» Work order:
The output must be exactly the lines from the "Open the apps grid menu" line through the end of the listing below, with no picture included.

» Data supplied:
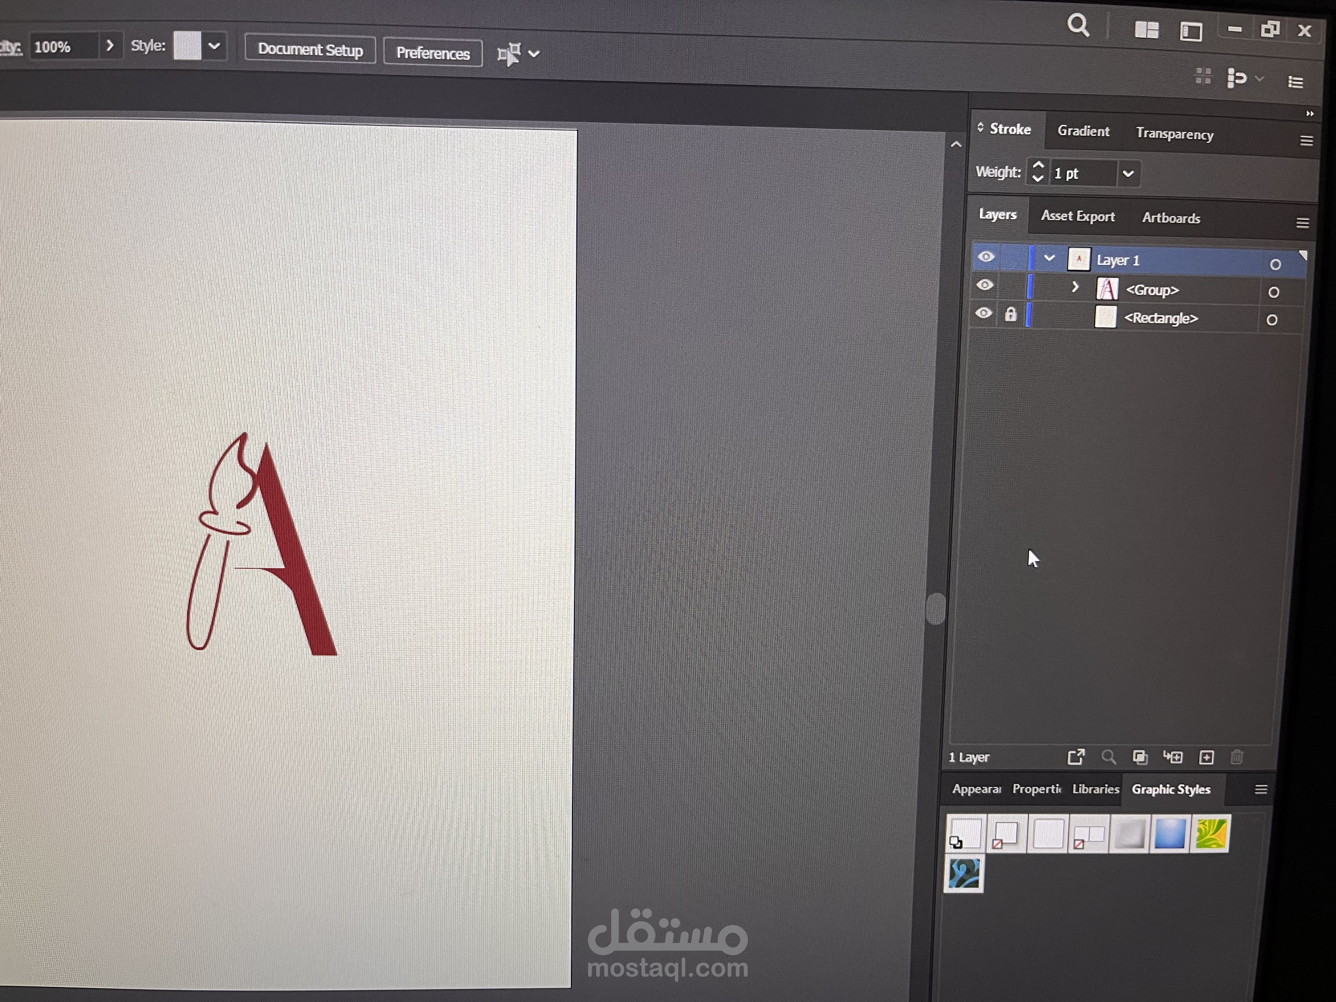Click Create New Sublayer icon

(x=1173, y=757)
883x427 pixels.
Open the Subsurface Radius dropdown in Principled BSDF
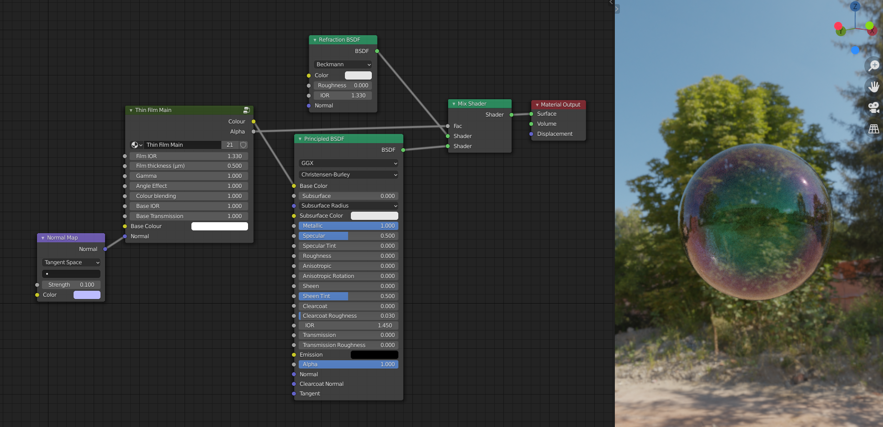point(348,206)
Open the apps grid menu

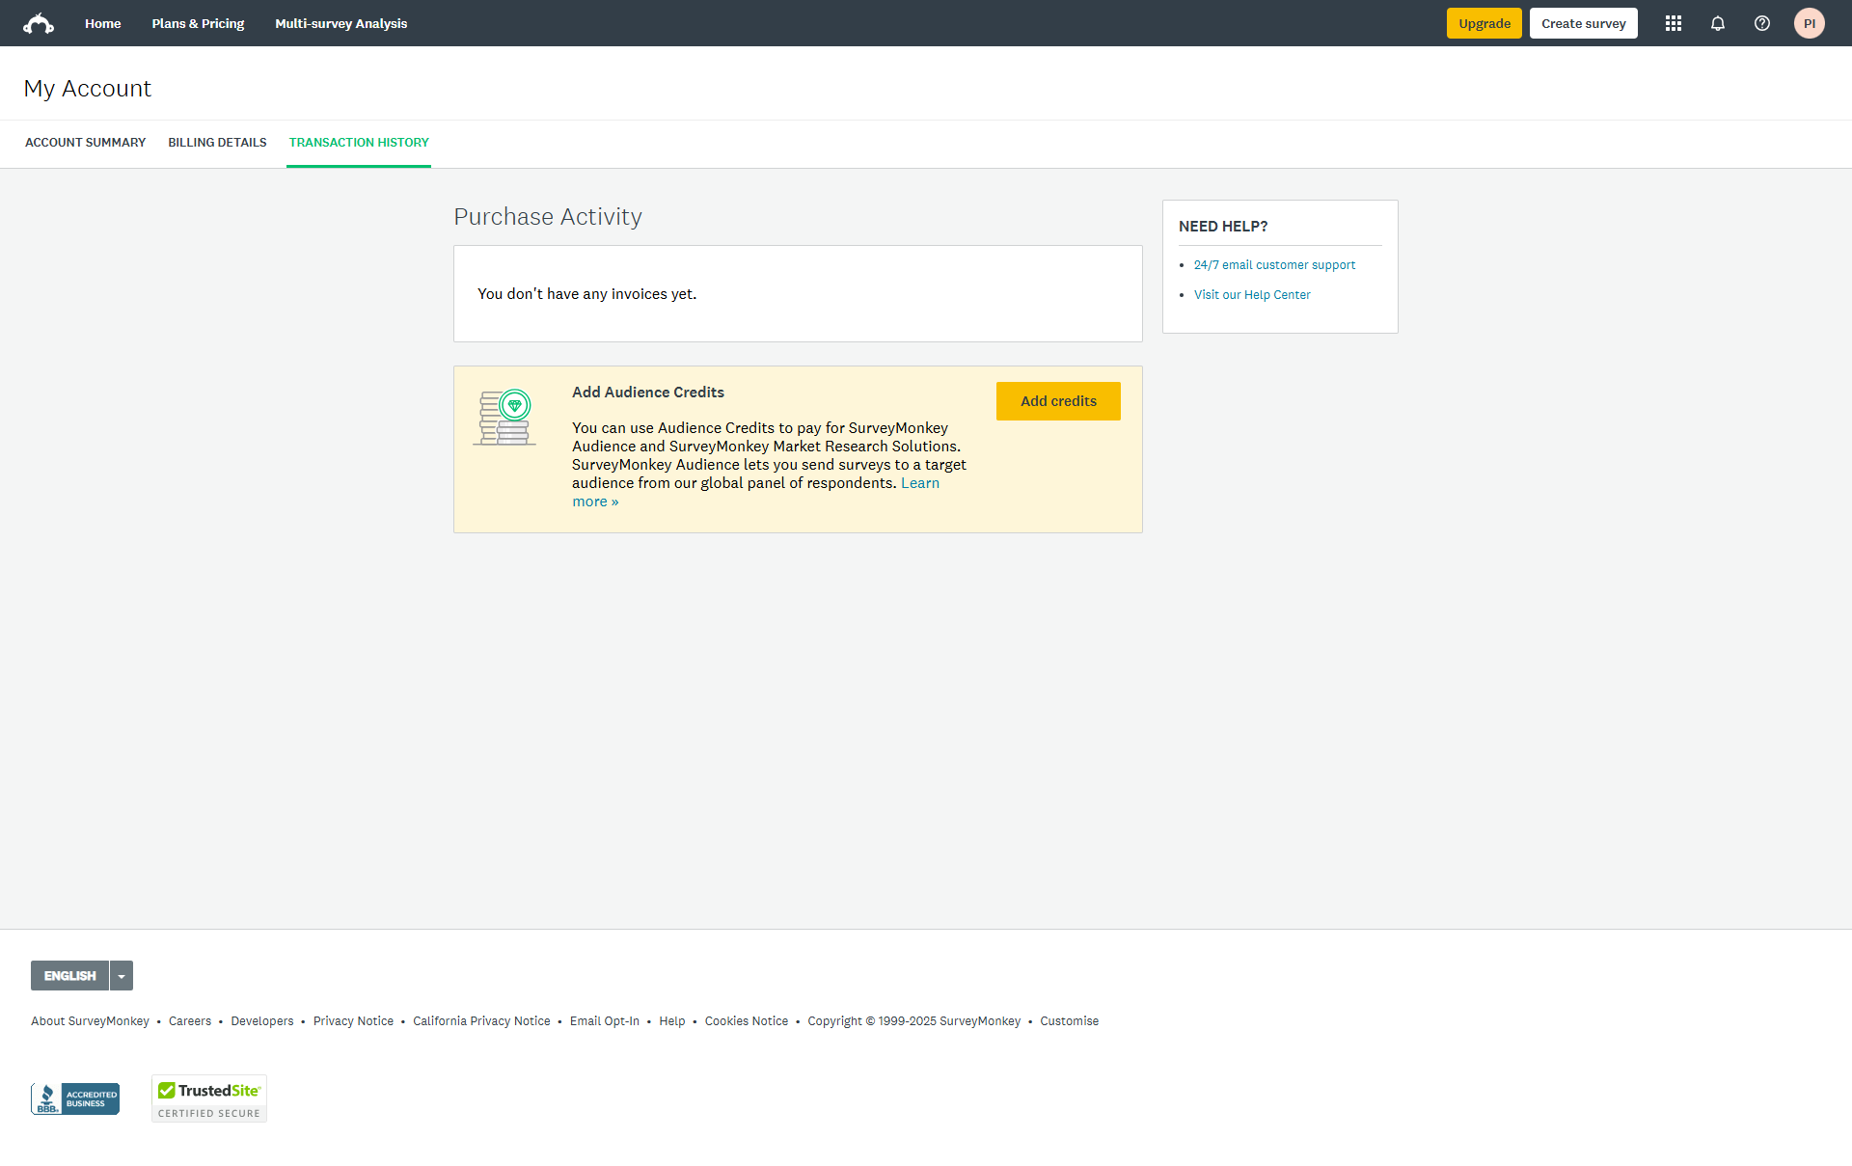(x=1674, y=23)
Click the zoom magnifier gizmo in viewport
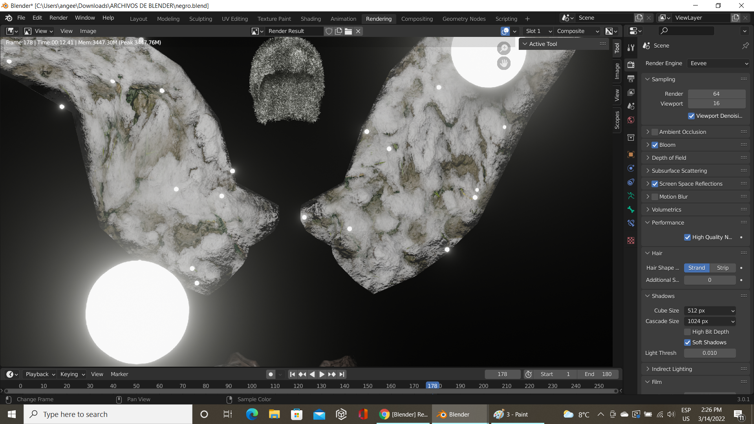 pyautogui.click(x=503, y=48)
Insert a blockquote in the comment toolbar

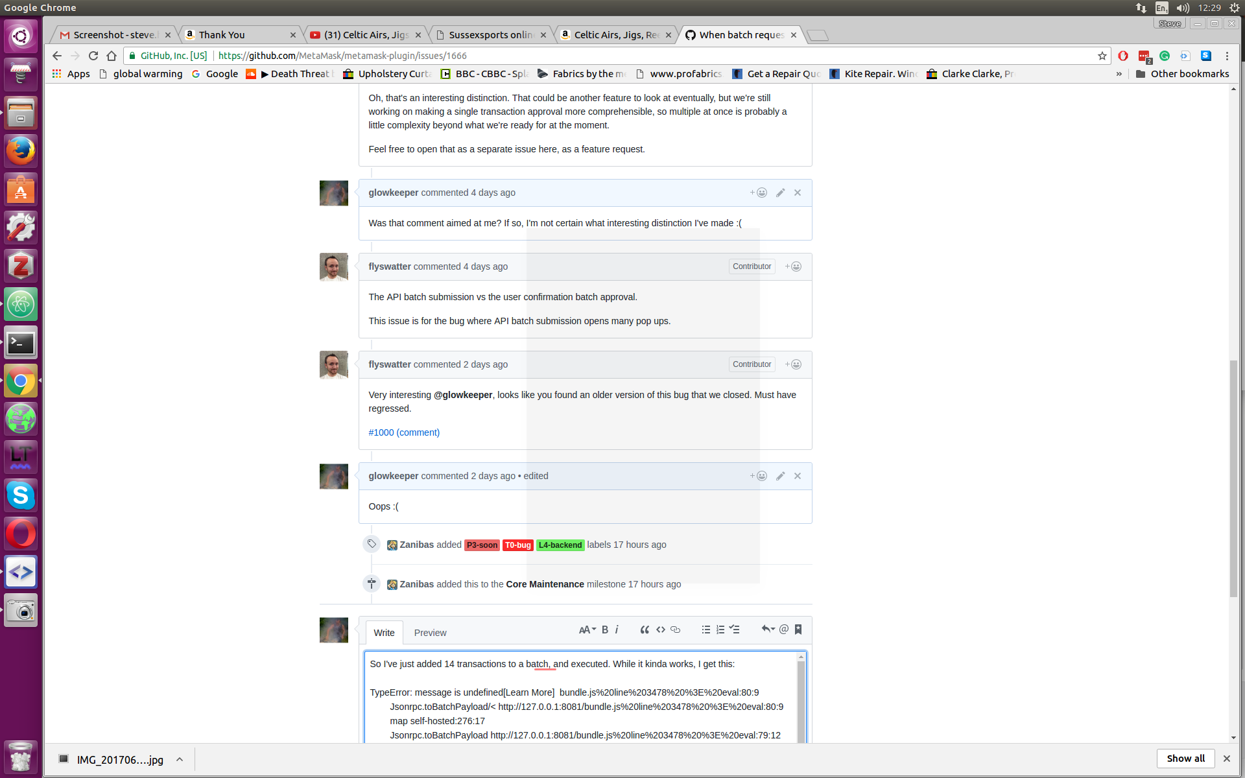click(645, 629)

» Exercise response:
Open the apps grid menu

(x=1674, y=23)
Click the zoom magnifier gizmo in viewport
 pyautogui.click(x=503, y=48)
Insert a blockquote in the comment toolbar

click(645, 629)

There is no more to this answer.